Cuanto más requiera el doliente de la diligencia del congénere que atiende tras la ventanilla, más tropiezos tendrá el procedimiento solicitado. En mi caso, el funcionario encargado de transcribir lo dispuesto por el médico, omitió  las palabras: “bajo sedación”. Tres semanas después, con puntualidad de tullido, acudí al consultorio para someterme a la  resonancia magnética ordenada. Lo primero que notó la operadora fue la omisión aludida. Pero, ante mi desazón dijo que podría realizarse el procedimiento  mientras que no moviera ni una pestaña durante su transcurso.  Creo  útil compartir esta demoníaca experiencia, sin sedación, a palo seco como decimos: me introdujeron en un   aparato con aspecto de cápsula espacial. Me encasquetaron sendos atenuadores de ruido. Y la cápsula se transformó en una atronadora mezcladora de concreto, que cambiaba de ciclos, vibraciones, ruidos, posiciones, dentro de la cual sobreviví veinte inútiles minutos, al cabo de los cuales la operaria decidió parar.  

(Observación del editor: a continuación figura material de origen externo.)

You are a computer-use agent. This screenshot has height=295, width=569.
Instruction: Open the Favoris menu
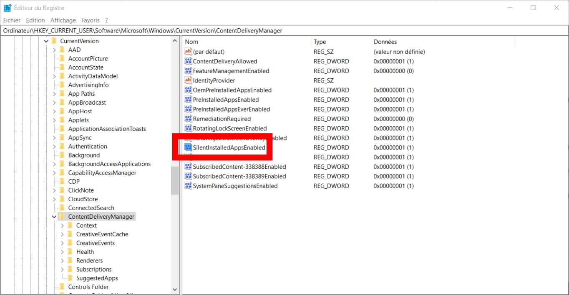pos(91,20)
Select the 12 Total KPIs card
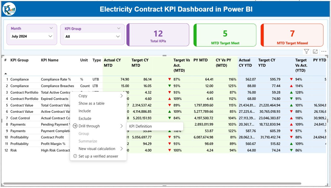 [158, 35]
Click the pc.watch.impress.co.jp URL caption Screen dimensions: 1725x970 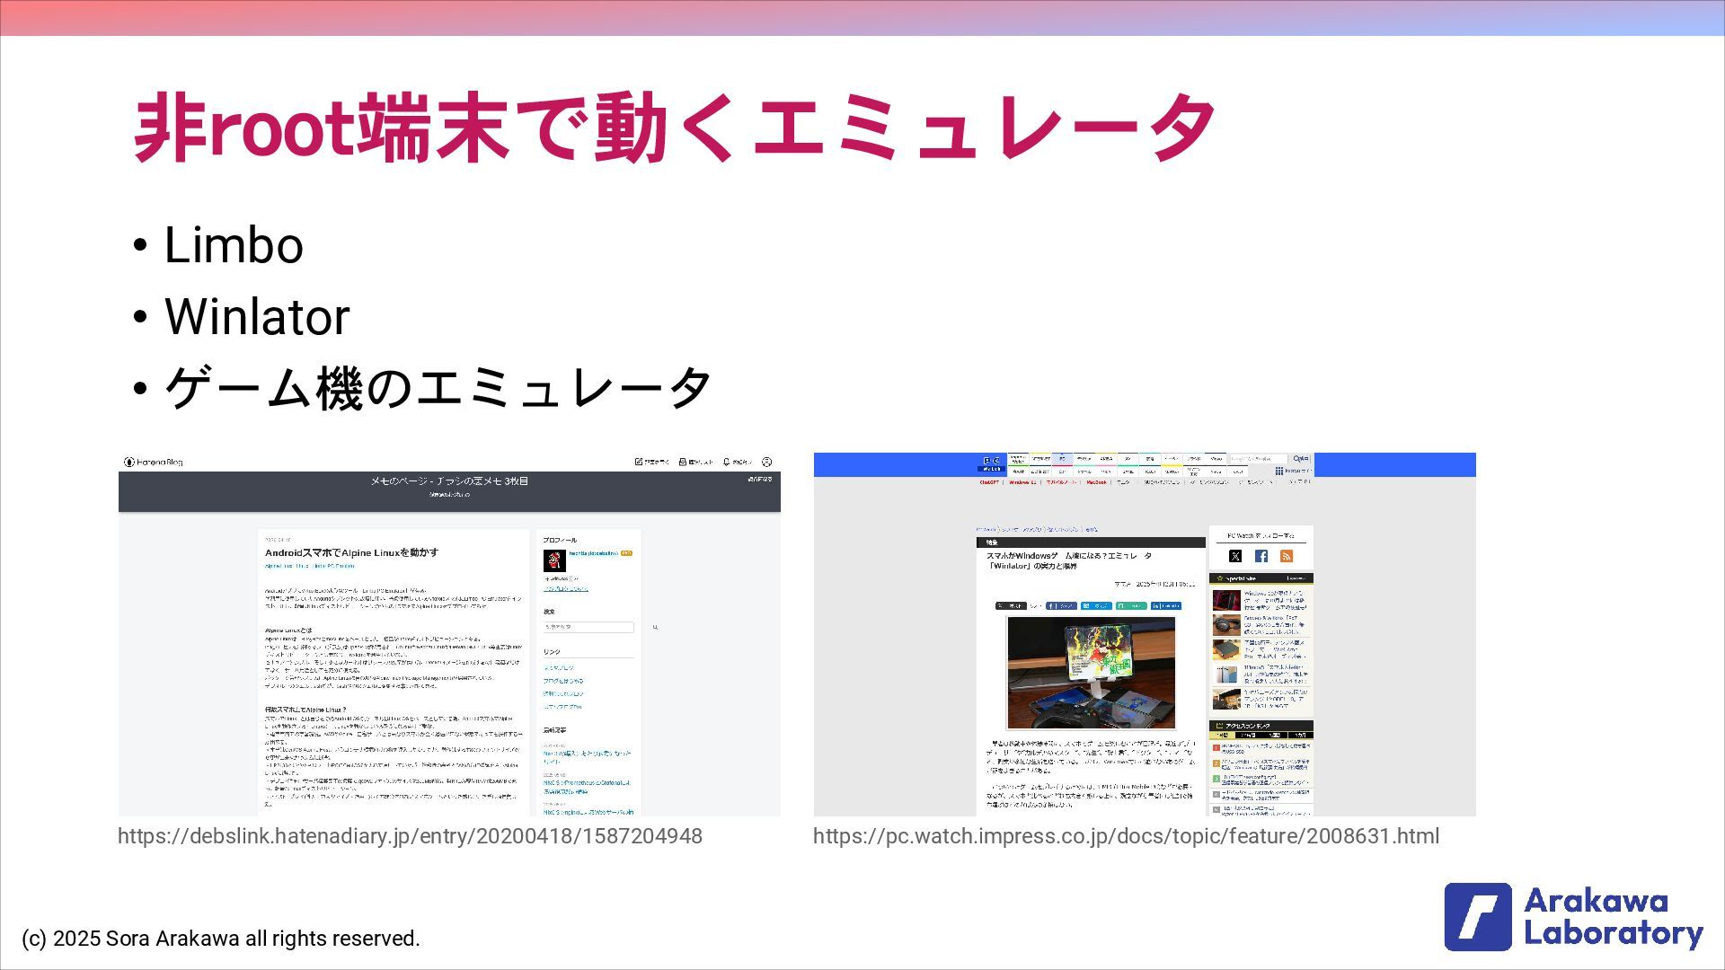click(1126, 836)
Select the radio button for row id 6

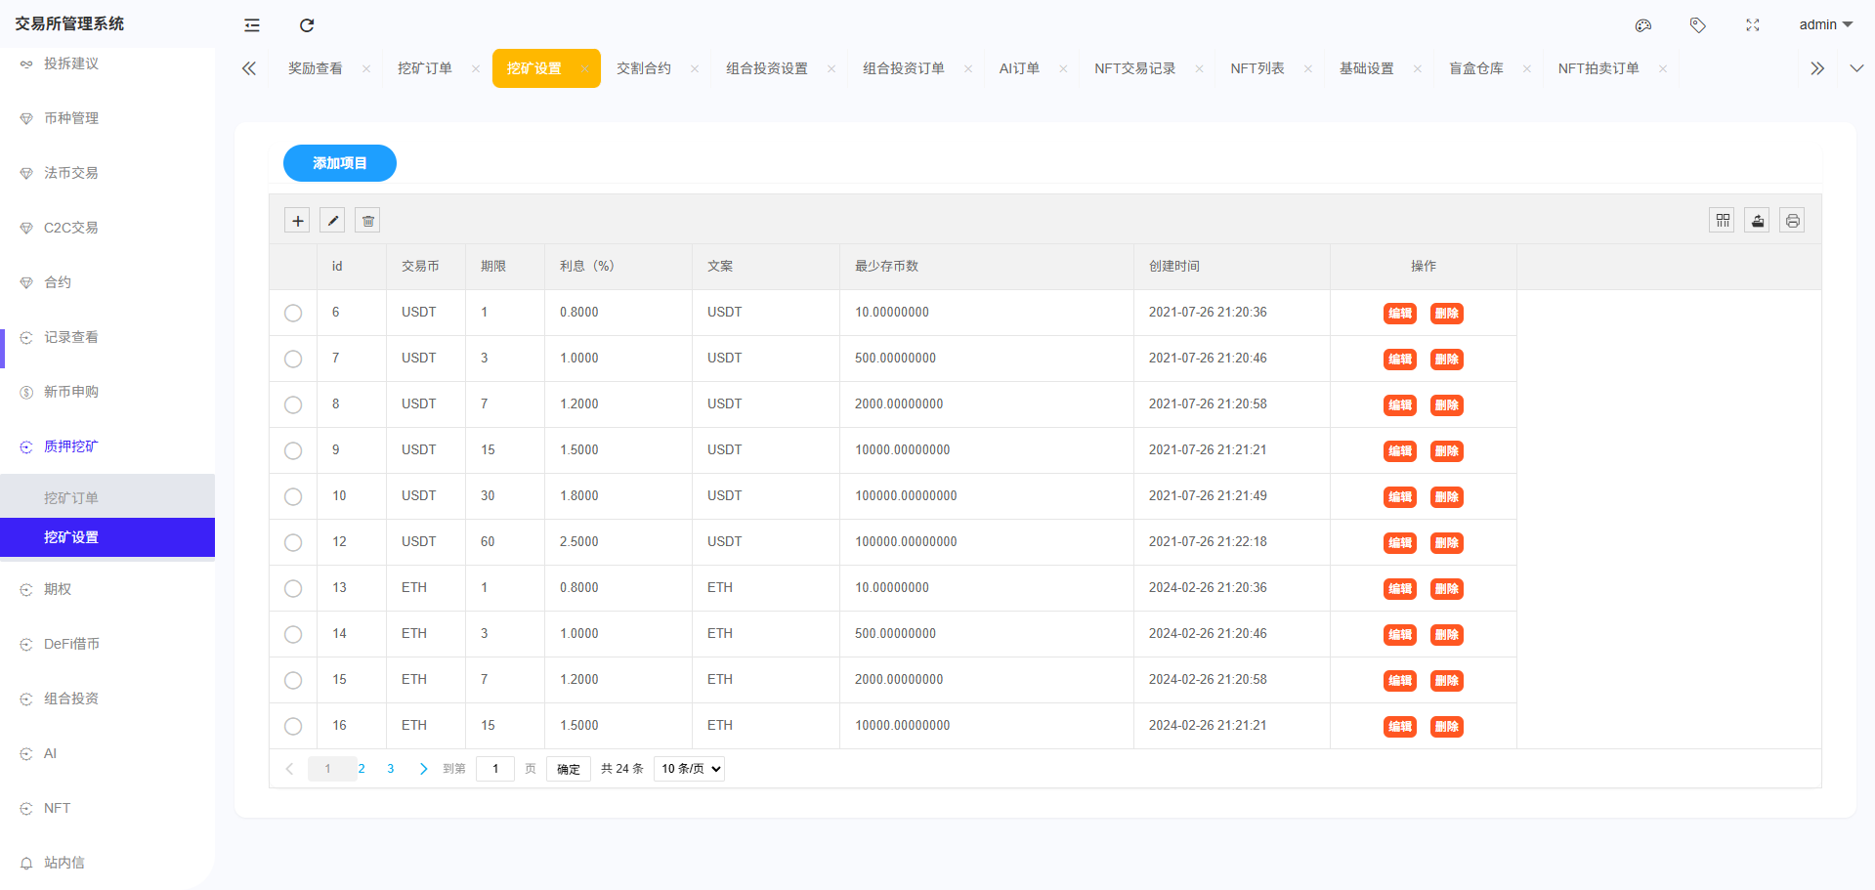pyautogui.click(x=293, y=313)
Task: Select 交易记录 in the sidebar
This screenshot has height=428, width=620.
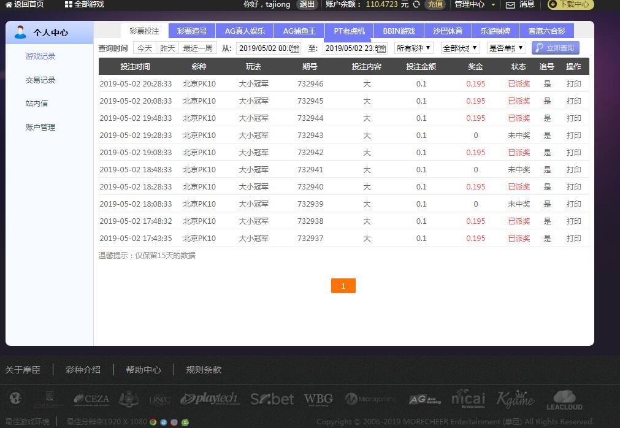Action: (x=40, y=80)
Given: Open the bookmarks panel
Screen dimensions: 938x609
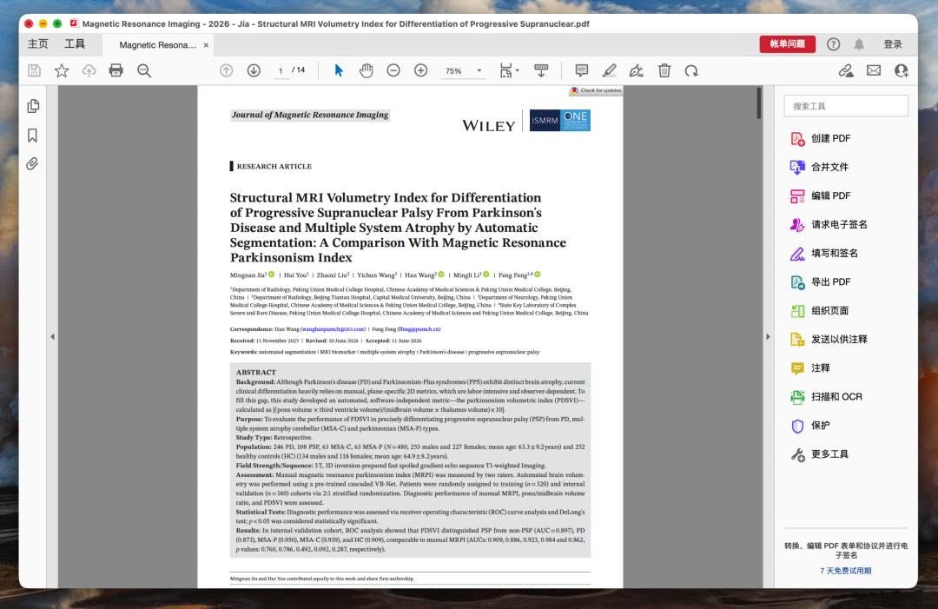Looking at the screenshot, I should [x=32, y=136].
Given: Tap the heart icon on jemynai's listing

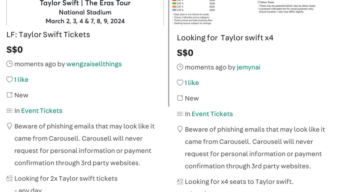Looking at the screenshot, I should click(x=180, y=83).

Cuando el desespero me tenía a tiro de as, para conseguir plata prestada para lo del examen, la EPS  dispuso realizarlo bajo sedación. ¡Bendito sea el día en que inventaron la anestesia! Hace cerca de quince días que por fin sé qué tengo y a cuánta distancia de mi conflicto está acampada la esperanza. Según dicen la máquina y el médico, tengo una estenosis sacrolumbar, susceptible de curar, incluso sin la intervención de arriba. Y aunque sigo de dolor  en dolor, el puñado diario de analgésicos hace bien su papel. Digitar esta crónica ha sido una terapia mayor y poder publicarla, la mejor catarsis. Si no puedo volver a tocar, la música ganará aunque la Literatura siga aguantándome. Y de dolor en dolor, espera  y siesta,  dedico largas pausas al subrepticio ejercicio del deporte nacional del Rasquinbol. Le he prometido al doctor Heiler Torres, escribir una condimentada oda al respecto.